(What you will do)
1. In the commentary on Libor and the regulators, which newspaper is said to implicate the Bank of England in the Libor scandal?
2. From the commentary on Libor and the regulators, set down the part that opens with the words containing "It’s hard to" and closes with "at all far-fetched.".
3. Take the commentary on Libor and the regulators further, starting after its final sentence.

** start Page excerpt **

Libor: what about the regulators?

More light needs to be shone on the FSA.

It’s hard to know who to point the finger at when it comes to the Barclays’ culture of deceit. While most are simply blaming the bankers, Ann Pettifor, for one, blames the economists. Others, meanwhile, are blaming the regulators. 

One should probably blame all three (not to mention politicians), but if an enquiry is to be pursued, more light certainly needs to be shone on the regulators. The Times yesterday implicates the Bank of England in the Libor scandal, suggesting they may have not only condoned the system of manipulation but actively encouraged it. From our experience this doesn’t appear to be at all far-fetched.

Looking into the role of the finance sector in commodity speculation, we became increasingly disturbed by the lax approach adopted by the FSA. When we dug deeper, we found that the FSA was lobbying the European Union on behalf of the City, to prevent effective regulation of speculation by Brussels.

** end Page excerpt **
** start Recorded information **

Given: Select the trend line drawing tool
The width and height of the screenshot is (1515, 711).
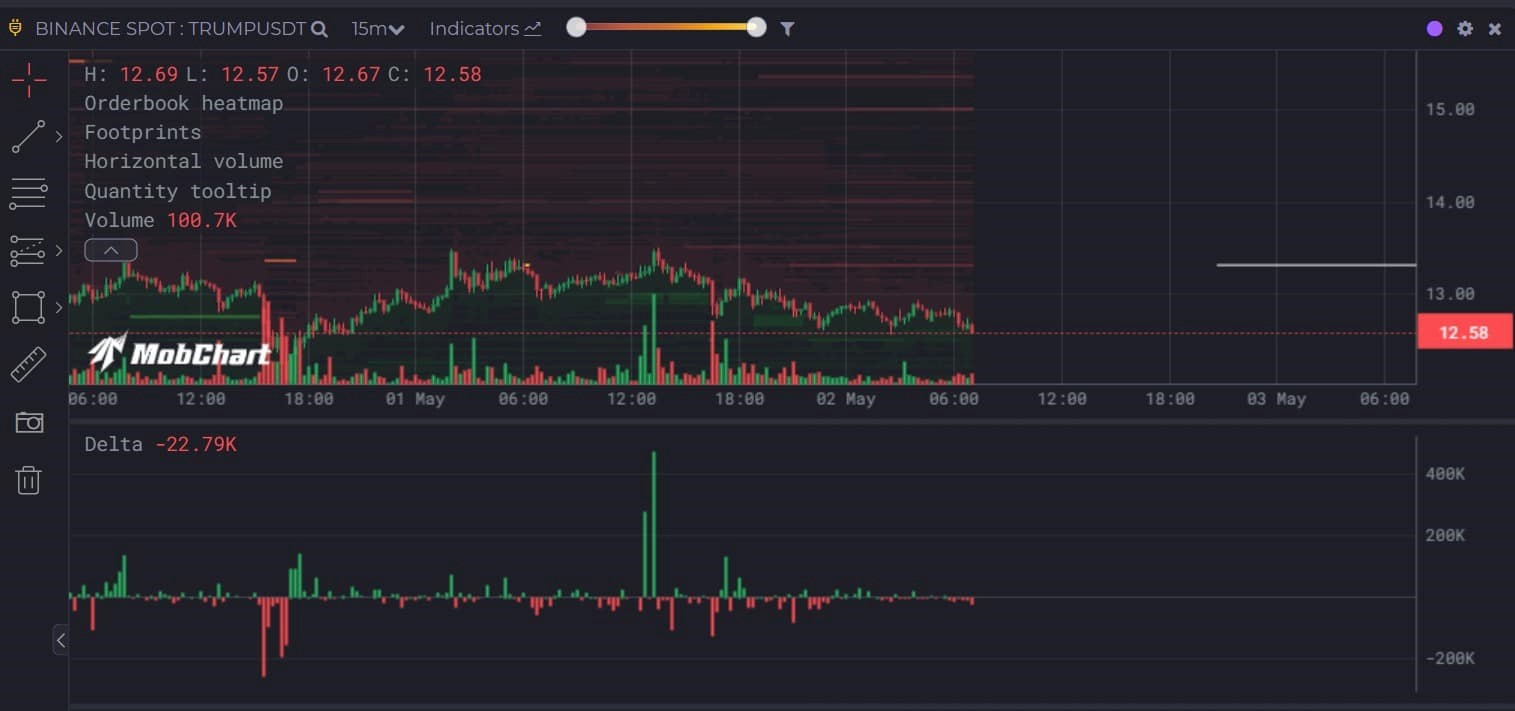Looking at the screenshot, I should pyautogui.click(x=28, y=137).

** end Recorded information **

(Responses per task)
1. The Times

2.
It’s hard to know who to point the finger at when it comes to the Barclays’ culture of deceit. While most are simply blaming the bankers, Ann Pettifor, for one, blames the economists. Others, meanwhile, are blaming the regulators. 

One should probably blame all three (not to mention politicians), but if an enquiry is to be pursued, more light certainly needs to be shone on the regulators. The Times yesterday implicates the Bank of England in the Libor scandal, suggesting they may have not only condoned the system of manipulation but actively encouraged it. From our experience this doesn’t appear to be at all far-fetched.

3.
As the FSA is paid for by the City, almost entirely governed by the City or ex-City bankers, and with virtually no transparency, its weak approach to Barclays’ failings should come as no surprise. This is in stark contrast to US authorities, who imposed fines on Barclays almost 4 times greater than those levied by the FSA.

Barclays has been at the heart of commodity speculation activity AND at the heart of fighting off any regulation. A letter to the Commodities Futures Trading Commision in the US, urges a light touch approach.  However WDM research has exposed Barclays as the biggest UK bank involved in speculation in the commodity derivative markets, which has contributed to price spikes such as those in 2008 and 2011 which pushed millions into hunger and deeper poverty. While the bank claimed under pressure at its 2012 AGM that it only facilitated deals for third parties, the reality is a little more complex, with Barclays' risk-taking approach to dealing suggesting that it effectively speculates itself. They state of the Barclays Capital’s Commodities division that “Our Commodities Traders build ‘trading books’ specialising in goods from energy products to agricultural assets, all over the world.”  

As we gear up for a new regulatory model under the aegis of the Bank of England, we have to question about the direction. And we have to ask questions about the relationship between the regulators and Barclays in particular. Now that more evidence has come to light of the failings of the regulators, and their incestuous relationship with the banks they’re meant to oversee, nothing short of a complete overhaul of the banking and regulatory system will suffice.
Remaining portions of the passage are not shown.